La Germania non crede più nel progetto europeo
16 Maggio 2016Gianfranco Sabattini
Da tempo si assiste al crescere della disaffezione da parte di molti popoli europei dall’Europa. Inizialmente lo scetticismo e le critiche, e a volte anche le proposte di una fuoriuscita dall’Unione, erano proprie dei movimenti populisti di destra; ciò che preoccupa, ora, è che il populismo scettico nei confronti dell’Europa alligni anche a sinistra, sino a spingere alcuni a parlare, soprattutto con riferimento alla Germania, di “nazional-populismo di sinistra”.
Di recente, Angelo Bolaffi, docente di Filosofia politica presso l’Università La Sapienza di Roma, direttore dell’Istituto italiano di Cultura di Berlino e noto germanista, ha pubblicato su “la Repubblica” un significativo articolo, (“La deriva antieuropea dei ‘nipotini’ di Habermas”), nel quale commenta l’ultima battaglia teorica e filosofica di Jürgen Habermas, da sempre impegnato, dentro e fuori della Germania, a difendere l’Europa dal crescente scetticismo, ma, a differenza del tempo passato – afferma Bolaffi – oggi gli avversari di Habermas non sono pensatori di destra o sostenitori di una Germana ‘neoguglielmina’, ma intellettuali, sociologi e giuristi formatisi paradossalmente alla sua scuola, divenuti “radicalmente ostili dal punto di vista teorico come da quello politico alla prospettiva europeista”

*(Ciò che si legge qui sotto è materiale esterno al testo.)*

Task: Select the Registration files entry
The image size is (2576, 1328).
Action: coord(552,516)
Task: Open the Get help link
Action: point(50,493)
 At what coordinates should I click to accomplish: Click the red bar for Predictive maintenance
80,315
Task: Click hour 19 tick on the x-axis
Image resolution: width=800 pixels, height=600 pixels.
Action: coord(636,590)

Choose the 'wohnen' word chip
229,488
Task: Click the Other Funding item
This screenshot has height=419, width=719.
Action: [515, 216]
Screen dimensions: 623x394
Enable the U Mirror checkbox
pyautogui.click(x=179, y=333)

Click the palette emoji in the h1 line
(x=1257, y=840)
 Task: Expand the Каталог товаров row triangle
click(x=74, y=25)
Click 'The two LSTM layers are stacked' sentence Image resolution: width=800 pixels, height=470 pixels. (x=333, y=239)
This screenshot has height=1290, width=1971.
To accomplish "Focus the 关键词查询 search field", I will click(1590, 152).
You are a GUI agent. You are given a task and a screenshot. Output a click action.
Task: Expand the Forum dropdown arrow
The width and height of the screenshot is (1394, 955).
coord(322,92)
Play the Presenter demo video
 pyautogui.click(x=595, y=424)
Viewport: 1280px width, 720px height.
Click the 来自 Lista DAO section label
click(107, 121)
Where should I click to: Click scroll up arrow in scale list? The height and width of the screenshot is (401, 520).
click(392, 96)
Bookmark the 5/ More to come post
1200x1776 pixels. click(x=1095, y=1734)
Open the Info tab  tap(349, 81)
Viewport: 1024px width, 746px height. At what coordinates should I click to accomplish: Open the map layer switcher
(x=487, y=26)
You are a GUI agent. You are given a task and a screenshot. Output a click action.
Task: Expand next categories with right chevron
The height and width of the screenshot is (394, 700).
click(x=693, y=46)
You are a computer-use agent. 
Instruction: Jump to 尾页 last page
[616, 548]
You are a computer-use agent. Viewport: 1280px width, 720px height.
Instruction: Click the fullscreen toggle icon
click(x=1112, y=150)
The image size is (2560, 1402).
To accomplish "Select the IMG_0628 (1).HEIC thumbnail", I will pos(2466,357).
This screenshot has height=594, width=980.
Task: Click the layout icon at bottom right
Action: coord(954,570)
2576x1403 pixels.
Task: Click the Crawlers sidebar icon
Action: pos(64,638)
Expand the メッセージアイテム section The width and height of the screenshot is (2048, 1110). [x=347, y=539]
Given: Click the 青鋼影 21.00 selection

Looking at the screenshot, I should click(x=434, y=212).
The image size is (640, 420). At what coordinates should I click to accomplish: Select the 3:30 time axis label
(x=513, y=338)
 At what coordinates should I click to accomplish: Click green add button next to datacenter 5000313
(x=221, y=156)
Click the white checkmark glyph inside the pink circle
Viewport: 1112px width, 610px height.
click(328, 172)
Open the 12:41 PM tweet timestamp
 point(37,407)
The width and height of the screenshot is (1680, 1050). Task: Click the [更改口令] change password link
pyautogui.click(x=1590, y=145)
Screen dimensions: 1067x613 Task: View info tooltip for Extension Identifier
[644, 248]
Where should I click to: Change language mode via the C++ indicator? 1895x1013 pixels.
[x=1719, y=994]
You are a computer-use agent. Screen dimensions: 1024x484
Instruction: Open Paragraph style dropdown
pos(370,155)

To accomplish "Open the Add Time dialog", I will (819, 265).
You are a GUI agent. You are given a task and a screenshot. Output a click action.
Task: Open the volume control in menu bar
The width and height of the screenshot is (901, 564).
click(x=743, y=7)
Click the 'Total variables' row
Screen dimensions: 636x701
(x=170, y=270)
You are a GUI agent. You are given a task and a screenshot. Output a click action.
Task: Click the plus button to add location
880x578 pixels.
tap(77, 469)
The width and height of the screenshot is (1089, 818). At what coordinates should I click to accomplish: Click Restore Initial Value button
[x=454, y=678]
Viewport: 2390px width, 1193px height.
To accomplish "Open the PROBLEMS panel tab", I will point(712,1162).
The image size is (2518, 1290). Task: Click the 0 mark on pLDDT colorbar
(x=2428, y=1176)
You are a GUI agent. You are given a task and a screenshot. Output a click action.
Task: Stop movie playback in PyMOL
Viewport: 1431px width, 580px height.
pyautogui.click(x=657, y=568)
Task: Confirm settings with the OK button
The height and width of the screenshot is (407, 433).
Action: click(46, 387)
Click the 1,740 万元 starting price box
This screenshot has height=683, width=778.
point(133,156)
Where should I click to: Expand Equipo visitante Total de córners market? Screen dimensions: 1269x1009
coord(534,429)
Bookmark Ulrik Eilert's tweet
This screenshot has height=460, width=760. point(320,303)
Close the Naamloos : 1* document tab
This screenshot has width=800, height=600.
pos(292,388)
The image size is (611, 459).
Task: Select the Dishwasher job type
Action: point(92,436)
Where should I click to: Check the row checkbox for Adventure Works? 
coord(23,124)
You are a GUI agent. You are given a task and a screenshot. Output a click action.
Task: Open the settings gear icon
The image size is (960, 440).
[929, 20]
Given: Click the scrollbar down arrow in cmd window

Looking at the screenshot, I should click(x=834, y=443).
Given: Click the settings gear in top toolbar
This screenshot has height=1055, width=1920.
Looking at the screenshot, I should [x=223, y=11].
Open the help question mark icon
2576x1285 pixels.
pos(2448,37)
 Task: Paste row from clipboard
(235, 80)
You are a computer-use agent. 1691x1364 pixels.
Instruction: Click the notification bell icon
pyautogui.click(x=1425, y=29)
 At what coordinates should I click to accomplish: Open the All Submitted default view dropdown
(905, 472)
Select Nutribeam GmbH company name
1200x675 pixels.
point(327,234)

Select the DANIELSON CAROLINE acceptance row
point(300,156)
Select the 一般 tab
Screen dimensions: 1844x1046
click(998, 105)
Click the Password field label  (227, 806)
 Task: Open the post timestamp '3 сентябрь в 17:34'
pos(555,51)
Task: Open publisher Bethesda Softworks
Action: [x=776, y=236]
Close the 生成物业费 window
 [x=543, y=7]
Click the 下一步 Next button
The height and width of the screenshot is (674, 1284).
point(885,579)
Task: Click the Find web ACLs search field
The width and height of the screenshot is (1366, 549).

Notoriamente, di fronte alla crisi dell’euro e alle crescenti difficoltà del progetto europeo, Jürgen Habermas è sempre stato impegnato nell’elaborare nuove proposte per il rilancio del futuro dell’Unione Europea: per uscire dal vicolo cieco nel quale il processo di unificazione politica si è “incagliato”, le classi politiche europee, secondo Habermas, dovrebbero riprendere con coraggio il cammino europeista interrotto negli ultimi anni, coinvolgendo le opinioni pubbliche in un grande dibattito sul futuro costituzionale dell’Europa, nel quale prevalgono le opinioni dei popoli europei, non la confusione e i pregiudizi di chi cerca di impedire il compiersi del disegno, sfruttando populisticamente la paura del cambiamento.
Da anni, ormai, le classi politiche europee si occupano soprattutto della gestione quotidiana della crisi; è positivo perciò, che il filosofo e sociologo più significativo del momento continui a prospettare che l’Europa non è la causa della crisi, ma che, al contrario, può rappresentare la soluzione. Una politica pragmatica, legata alle esigenze quotidiane reali, come quella prevalsa negli ultimi anni, è importante; ma senza obiettivi e idee, essa è destinata a sicuro fallimento. Occorre, secondo Habermas, che alla corrente “realpolitik” siano associate nuove idee convincenti intorno al modello di Unione europea che si desidera realizzare. Egli, al riguardo, ne offre alcune, che però suscitano una “lite in famiglia”, causata soprattutto dalla ”provocazione” che il filosofo ha lanciato nel corso della conferenza tenuta alla Sorbona nel 2104, il cui testo porta il titolo “Philosophy and the Future of Europe”.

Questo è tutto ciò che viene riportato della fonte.